A new surgical procedure being studied at Stanford gives patients with osteonecrosis a reprieve from automatic joint replacement surgery by infusing bone-forming stem cells into decayed bone during core decompression surgery. The procedure offers a 60 to 90 percent success rate in treating Stage I and Stage II osteonecrosis, before joint collapse has occurred, according to Stuart Goodman, MD, PhD, the Robert L. and Mary Ellenburg Professor of Surgery. Goodman is studying the technique as a means of delaying the need for joint replacement surgery.
"My interest is in bone regeneration," said Goodman, a professor with tenure in the Department of Orthopaedic Surgery. "We see kids as young as 14 who need total knee replacements.

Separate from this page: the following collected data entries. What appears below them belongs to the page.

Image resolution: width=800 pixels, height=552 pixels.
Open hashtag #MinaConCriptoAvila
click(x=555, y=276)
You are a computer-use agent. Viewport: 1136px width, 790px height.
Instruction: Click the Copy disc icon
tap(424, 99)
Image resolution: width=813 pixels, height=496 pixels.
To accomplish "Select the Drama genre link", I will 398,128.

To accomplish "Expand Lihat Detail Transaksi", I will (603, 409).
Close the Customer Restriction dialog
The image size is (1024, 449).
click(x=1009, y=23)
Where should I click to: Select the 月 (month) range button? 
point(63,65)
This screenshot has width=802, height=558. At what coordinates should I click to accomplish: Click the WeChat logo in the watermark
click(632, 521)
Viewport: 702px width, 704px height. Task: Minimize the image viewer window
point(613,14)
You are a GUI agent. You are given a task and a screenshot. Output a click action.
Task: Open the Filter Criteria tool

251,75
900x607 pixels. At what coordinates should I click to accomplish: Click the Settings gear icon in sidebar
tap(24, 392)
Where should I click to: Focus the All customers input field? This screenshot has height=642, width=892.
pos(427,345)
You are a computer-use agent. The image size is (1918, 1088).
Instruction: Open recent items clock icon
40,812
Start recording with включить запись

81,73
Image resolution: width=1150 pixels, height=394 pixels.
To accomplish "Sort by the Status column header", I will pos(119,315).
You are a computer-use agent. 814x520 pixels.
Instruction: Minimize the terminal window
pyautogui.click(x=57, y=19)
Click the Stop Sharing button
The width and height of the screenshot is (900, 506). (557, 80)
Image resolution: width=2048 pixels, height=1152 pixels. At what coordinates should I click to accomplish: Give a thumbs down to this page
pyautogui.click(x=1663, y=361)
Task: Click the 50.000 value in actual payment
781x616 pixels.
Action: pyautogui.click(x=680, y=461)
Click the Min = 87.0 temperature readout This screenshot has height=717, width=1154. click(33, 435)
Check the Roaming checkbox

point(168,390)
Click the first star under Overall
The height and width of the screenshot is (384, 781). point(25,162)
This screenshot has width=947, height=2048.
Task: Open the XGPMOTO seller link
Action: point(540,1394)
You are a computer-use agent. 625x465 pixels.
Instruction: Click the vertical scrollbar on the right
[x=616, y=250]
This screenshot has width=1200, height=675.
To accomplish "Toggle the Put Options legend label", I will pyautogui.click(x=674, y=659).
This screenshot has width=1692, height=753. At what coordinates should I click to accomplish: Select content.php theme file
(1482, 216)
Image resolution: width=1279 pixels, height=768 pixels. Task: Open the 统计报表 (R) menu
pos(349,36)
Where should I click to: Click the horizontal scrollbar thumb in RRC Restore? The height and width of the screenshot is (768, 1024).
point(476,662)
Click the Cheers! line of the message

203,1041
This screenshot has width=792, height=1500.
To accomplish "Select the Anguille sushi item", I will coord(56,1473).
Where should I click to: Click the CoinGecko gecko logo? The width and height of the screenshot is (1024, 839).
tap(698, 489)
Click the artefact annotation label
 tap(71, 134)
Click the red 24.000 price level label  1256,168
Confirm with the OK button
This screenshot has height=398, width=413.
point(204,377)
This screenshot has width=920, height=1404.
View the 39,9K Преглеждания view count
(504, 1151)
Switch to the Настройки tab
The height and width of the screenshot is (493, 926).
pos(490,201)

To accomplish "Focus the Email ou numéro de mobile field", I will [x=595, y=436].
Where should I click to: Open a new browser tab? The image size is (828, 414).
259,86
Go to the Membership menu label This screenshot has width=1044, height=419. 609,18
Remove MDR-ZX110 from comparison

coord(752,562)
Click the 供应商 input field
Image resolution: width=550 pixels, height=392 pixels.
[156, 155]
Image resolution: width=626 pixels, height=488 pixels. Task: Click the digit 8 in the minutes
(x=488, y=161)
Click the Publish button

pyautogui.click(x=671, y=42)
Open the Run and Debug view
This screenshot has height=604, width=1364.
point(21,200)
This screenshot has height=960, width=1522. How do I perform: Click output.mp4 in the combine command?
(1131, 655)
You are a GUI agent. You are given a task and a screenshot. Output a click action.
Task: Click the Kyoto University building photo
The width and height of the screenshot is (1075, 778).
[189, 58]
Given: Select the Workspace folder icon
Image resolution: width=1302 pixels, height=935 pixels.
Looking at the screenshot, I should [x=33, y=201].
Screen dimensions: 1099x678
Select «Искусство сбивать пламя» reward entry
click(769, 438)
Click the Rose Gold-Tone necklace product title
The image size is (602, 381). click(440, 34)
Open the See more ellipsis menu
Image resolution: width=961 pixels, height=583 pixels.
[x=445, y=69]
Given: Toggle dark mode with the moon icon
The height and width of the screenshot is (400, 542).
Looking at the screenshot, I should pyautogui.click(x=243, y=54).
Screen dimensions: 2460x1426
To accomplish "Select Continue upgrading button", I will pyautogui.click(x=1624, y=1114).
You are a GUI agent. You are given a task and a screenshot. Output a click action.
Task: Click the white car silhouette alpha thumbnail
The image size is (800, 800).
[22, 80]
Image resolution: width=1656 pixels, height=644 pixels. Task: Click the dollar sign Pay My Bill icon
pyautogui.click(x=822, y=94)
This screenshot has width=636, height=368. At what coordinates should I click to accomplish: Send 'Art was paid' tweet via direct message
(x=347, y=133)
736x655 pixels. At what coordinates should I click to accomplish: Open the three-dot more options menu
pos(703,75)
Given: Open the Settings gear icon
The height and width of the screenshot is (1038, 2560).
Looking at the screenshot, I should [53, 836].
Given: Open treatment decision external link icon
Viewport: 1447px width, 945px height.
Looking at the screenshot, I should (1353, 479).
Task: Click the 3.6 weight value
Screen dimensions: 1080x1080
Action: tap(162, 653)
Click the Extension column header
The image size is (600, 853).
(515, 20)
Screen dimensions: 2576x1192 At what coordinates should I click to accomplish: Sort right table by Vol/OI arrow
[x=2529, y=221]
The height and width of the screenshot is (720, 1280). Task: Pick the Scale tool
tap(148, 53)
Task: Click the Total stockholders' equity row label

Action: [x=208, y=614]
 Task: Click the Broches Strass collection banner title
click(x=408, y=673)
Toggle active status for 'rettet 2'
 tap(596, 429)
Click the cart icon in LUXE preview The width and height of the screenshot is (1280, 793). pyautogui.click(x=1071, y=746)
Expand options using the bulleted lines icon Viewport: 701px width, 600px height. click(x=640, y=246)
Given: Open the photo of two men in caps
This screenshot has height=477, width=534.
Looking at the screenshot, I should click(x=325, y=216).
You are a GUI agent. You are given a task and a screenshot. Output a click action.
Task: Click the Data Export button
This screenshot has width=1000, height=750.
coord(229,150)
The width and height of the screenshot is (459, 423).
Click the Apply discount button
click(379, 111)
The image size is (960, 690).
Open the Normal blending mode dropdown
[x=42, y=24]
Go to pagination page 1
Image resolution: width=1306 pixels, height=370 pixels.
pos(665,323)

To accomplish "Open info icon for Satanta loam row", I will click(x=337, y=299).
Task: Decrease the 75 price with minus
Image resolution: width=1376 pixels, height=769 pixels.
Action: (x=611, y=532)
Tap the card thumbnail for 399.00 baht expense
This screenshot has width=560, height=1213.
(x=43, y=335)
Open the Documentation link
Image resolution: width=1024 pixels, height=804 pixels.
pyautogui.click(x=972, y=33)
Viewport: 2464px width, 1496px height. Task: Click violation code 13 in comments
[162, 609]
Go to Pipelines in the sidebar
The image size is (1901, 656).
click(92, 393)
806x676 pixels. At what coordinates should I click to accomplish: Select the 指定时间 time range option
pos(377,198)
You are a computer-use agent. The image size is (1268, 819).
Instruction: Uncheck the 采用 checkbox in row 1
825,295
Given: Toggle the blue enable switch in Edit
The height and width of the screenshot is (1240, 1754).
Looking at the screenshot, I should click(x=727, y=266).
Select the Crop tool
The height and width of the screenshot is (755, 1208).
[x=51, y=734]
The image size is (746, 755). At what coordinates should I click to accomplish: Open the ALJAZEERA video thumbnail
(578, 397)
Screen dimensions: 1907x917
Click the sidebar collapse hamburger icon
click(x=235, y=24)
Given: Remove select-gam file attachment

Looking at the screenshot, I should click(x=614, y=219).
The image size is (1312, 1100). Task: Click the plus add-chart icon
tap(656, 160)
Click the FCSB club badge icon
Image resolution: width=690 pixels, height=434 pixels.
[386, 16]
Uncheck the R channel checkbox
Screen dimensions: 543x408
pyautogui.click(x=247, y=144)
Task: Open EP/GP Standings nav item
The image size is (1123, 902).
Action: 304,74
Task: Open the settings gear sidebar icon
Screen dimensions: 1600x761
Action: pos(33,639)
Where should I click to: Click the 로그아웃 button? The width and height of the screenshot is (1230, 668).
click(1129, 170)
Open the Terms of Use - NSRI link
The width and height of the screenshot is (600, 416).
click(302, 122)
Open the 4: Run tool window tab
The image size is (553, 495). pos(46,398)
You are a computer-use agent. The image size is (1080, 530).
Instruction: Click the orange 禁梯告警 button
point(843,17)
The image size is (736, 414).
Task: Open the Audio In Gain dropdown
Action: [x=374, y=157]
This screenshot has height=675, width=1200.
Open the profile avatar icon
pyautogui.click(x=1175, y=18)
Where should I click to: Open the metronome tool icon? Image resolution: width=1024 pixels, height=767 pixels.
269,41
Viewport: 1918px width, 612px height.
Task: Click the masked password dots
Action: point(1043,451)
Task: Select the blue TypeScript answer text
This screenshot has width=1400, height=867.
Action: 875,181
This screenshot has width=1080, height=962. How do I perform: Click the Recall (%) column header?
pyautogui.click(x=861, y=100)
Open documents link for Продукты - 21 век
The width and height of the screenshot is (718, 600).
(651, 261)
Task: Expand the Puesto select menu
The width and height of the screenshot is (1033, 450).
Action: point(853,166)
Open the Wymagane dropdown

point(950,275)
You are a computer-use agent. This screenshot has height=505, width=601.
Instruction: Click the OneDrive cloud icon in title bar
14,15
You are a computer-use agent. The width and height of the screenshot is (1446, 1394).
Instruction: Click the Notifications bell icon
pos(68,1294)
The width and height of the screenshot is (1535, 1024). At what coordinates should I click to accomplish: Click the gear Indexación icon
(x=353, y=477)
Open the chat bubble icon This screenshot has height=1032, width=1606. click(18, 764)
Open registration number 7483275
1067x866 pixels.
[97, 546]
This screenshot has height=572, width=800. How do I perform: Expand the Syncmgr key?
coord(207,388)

With osteonecrosis, we want to regenerate bone and save a joint rather than replace it, especially in these young kids."
Core decompression has been a mainstay in the treatment of Stage I and Stage II osteonecrosis. This surgical procedure involves drilling into the area of dead bone near the joint to reduce pressure, improve blood flow and stimulate an inflammatory response that can lead to healing. However, the repair often ceases to stop the progression of bone loss and collapse. When a deteriorated joint is surrounded by dead, unresponsive cells, the inflammatory response is stifled. "It needs a kick-start," said Goodman, who has turned to cell grafting to provide that spark.
In the enhanced core decompression procedure, Goodman makes a hole in the bone, then debrides the area, cleaning out as much dead tissue as he can without compromising the stability of the joint. He then injects a concentrated pellet of bone-forming stem cells directly into the area of decay. These progenitor and mesenchymal stem cells are retrieved from the patient's iliac crest via biopsy during the initial 30 minutes of the surgery. The entire procedure takes about one and a half hours to complete.
Until recently, Goodman had no visual assurance of how many cells made it to the target, or how long they survived. But cell labeling and tracking technology being studied at Stanford is being used to keep tabs on where the cells land, tracking them in vivo.
"This is one of the first studies that allows us to directly visualize stem cells that are delivered in a patient," said Heike Daldrup-Link, MD, PhD, associate professor of radiology. "Before, we couldn't see the cells directly so it was difficult to tell how many cells ended up in the desired location."
Goodman works with colleagues in radiology, rehabilitation, rheumatology and immunology to identify high-risk patients and diagnose the condition as early as possible when the joints are still salvageable. Because the only symptom of early disease is vague pain, the trick is to identify patients early enough in the deterioration process to save the joint, he said. "I do MRIs on more people than have osteonecrosis because if it's a salvageable joint, you don't want to miss it."
Thirty thousand new cases of osteonecrosis occur in the U.S. each year. Core decompression with osteo-progenitor cells can be done in any area of osteonecrosis, but it can only be performed once, so early detection is essential.
This current therapy is part of a more broad-based basic science and clinical research collaboration that includes bioengineers, material scientists, immunologists, radiologists and cell and molecular biologists to improve the diagnosis and treatment of osteonecrosis.